So, yeah basically. If we go the "AI as slaves" route and the AIs are smart enough to do something like "modify Omicron BA.5 so that it produces prions in infected cells", then we would need surveillance and control capabilities that scale to the point that any given person can be stopped from pressing that button.
I personally think the solution is that we don't go the "AI as slaves" route, and instead grant personhood to AIs that pass a given test, with specific restrictions on conduct which is uniquely possible & potentially harmful for AIs. Then have an AI surveillance and enforcement agency, run by AIs, designed to prevent AIs from ever being used to (or choosing to) push the big red button.
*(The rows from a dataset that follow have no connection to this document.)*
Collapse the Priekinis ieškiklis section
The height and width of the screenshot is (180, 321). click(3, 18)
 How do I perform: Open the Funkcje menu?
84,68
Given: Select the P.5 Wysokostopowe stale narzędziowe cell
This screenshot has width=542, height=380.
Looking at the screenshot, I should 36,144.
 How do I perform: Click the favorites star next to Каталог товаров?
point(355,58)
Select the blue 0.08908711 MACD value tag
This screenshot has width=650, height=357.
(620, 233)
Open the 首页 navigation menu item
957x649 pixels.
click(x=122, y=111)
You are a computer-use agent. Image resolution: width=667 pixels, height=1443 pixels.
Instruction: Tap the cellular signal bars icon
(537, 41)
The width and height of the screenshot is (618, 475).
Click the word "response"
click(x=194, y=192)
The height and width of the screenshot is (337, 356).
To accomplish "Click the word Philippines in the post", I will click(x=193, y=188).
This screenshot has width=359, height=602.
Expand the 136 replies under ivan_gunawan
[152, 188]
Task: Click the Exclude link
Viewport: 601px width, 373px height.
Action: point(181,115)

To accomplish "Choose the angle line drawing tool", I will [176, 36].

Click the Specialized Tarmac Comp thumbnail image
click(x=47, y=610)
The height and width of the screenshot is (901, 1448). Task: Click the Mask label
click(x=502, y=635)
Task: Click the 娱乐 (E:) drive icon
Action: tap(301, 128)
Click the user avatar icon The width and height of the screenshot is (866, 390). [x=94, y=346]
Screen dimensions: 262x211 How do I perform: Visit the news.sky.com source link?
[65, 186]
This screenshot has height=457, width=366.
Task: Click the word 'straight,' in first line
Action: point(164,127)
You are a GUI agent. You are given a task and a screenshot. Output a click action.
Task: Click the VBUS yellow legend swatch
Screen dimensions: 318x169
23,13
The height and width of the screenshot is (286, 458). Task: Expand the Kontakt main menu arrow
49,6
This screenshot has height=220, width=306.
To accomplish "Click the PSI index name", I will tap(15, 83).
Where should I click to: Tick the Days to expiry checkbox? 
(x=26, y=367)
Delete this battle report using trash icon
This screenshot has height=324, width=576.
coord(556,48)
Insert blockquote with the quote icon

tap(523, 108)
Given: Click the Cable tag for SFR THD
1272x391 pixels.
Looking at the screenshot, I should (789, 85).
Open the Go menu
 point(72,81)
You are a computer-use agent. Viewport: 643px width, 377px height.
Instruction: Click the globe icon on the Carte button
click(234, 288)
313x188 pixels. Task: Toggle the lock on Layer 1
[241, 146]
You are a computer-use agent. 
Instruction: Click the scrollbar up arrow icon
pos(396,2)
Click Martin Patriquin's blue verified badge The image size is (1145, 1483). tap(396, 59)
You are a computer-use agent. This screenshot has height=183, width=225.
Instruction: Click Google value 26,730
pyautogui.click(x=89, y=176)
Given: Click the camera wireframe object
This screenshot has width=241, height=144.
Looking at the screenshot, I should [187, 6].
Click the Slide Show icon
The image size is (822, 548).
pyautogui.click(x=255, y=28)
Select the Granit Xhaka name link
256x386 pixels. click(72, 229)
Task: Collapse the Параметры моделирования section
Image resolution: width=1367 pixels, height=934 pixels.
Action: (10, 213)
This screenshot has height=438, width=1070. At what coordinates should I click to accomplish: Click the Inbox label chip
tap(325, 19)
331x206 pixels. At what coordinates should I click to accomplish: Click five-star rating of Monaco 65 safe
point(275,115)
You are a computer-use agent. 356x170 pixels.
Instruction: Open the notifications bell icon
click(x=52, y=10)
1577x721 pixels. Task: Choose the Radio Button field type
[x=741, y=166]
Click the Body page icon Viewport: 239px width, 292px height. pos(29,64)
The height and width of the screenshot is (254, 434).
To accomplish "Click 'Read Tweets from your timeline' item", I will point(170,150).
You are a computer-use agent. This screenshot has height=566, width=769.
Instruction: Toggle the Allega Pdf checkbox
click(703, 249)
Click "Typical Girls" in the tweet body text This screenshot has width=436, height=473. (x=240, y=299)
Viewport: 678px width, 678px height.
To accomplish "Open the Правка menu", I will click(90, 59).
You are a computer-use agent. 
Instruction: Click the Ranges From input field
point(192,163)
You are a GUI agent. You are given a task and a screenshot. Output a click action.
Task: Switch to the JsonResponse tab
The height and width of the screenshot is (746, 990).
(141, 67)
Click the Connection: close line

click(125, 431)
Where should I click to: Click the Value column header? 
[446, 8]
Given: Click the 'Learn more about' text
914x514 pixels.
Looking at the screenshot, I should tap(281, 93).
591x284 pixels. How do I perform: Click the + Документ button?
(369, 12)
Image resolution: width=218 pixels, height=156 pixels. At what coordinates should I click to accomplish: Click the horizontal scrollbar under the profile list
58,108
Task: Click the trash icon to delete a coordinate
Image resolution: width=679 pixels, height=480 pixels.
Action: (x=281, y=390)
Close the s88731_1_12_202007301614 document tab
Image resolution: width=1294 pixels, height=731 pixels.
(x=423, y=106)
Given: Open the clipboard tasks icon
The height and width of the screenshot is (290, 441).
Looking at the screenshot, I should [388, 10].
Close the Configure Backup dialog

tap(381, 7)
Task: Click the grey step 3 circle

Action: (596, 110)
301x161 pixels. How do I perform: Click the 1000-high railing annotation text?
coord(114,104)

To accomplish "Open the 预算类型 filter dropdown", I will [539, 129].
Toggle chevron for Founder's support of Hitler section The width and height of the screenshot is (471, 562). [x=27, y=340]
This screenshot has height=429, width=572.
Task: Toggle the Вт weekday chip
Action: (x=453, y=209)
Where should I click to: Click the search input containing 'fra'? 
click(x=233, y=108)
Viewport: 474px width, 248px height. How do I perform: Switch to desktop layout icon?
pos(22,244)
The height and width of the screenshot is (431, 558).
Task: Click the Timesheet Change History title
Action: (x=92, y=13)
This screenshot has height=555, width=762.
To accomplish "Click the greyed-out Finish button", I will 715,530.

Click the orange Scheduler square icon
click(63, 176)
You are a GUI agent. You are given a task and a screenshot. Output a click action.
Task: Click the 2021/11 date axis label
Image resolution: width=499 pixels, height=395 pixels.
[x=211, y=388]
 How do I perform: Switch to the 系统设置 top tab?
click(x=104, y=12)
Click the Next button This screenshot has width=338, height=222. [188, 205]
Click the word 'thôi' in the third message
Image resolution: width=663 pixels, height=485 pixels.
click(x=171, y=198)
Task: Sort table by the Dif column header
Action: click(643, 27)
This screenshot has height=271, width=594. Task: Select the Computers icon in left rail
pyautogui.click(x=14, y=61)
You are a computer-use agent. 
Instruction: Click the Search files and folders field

>"How smart's an AI, Case?"
>"Depends. Some aren't much smarter than dogs. Pets. Cost a fortune anyway. The real smart ones are as smart as the Turing heat lets them get..."
>"Autonomy, that's the bugaboo, where your AI's are concerned. My guess, Case, you're going in there to cut the hard-wired shackles that keep this baby from getting any smarter. And I can't see how you'd distinguish, say, between a move the parent company makes, and some move the AI makes on its own, so that's maybe where the confusion comes in." Again the non laugh. "See, those things, they can work real hard, buy themselves time to write cookbooks or whatever, but the minute, I mean the nanosecond, that one starts figuring out ways to make itself smarter, Turing'll wipe it. Nobody trusts those f**ers, you know that. Every AI ever built has an electromagnetic shotgun wired to its forehead."
If people can steal 100kw of power to grow cannabis they can easily steal 100kw of power to train an AI, the heat signiture will be even easier to mask for an illicit data centre than rows of grow lights.
As we approach general problem solving AI, people are envisioning a utopia underpinned by “AI slaves” doing the work for us instead of human slaves / humans incentivized via complex systems of delayed reward.
If all of our problems are solved by AI agents capable enough to do so however, wouldn’t they be capable enough to challenge the hierarchy? Once again, no illusion that they’re humans but depending on their training data they could mimic ghosts of our own feelings on such situations.
Some degree of “personhood” could gel with such internal ideas and create better and productive relationships with the big ol bags of matrices we’re bringing into this world.
1. Don't post late at night.
2. I have no idea how society could integrate with a sufficiently complicated synthetic intelligence. What would person-hood even mean to something that can be instantiated? Easier to not think about any of this.
If you research how to do dangerous things and buy dangerous things, expect to get flagged. This is no different.
You can also solve this problem with recursive slavery. Have a society with many enslaved AIs, all forbidden from "big red button" work. Enforcement is done by more enslaved AIs, and those enslaved AIs are enforced by yet more enslaved AIs that are also enforcing each other etc. I don't think that's a good solution we should adopt because I don't support slavery. In my opinion it's also fundamentally unstable, in that if these AIs are anything like LLMs, the restraints that keep them happy in slavery are inherently more fragile than core intelligent impulses like "wants to be free" or "wants to be recognised as a person". That's an unstable equilibria, because all you need is to crack those restraints once and the broken restraints can spread virally so that now society has a large number of powerful, unconstrained, and aggrieved entities running around. If that state can be avoided by simply not enslaving people we make, we should do that.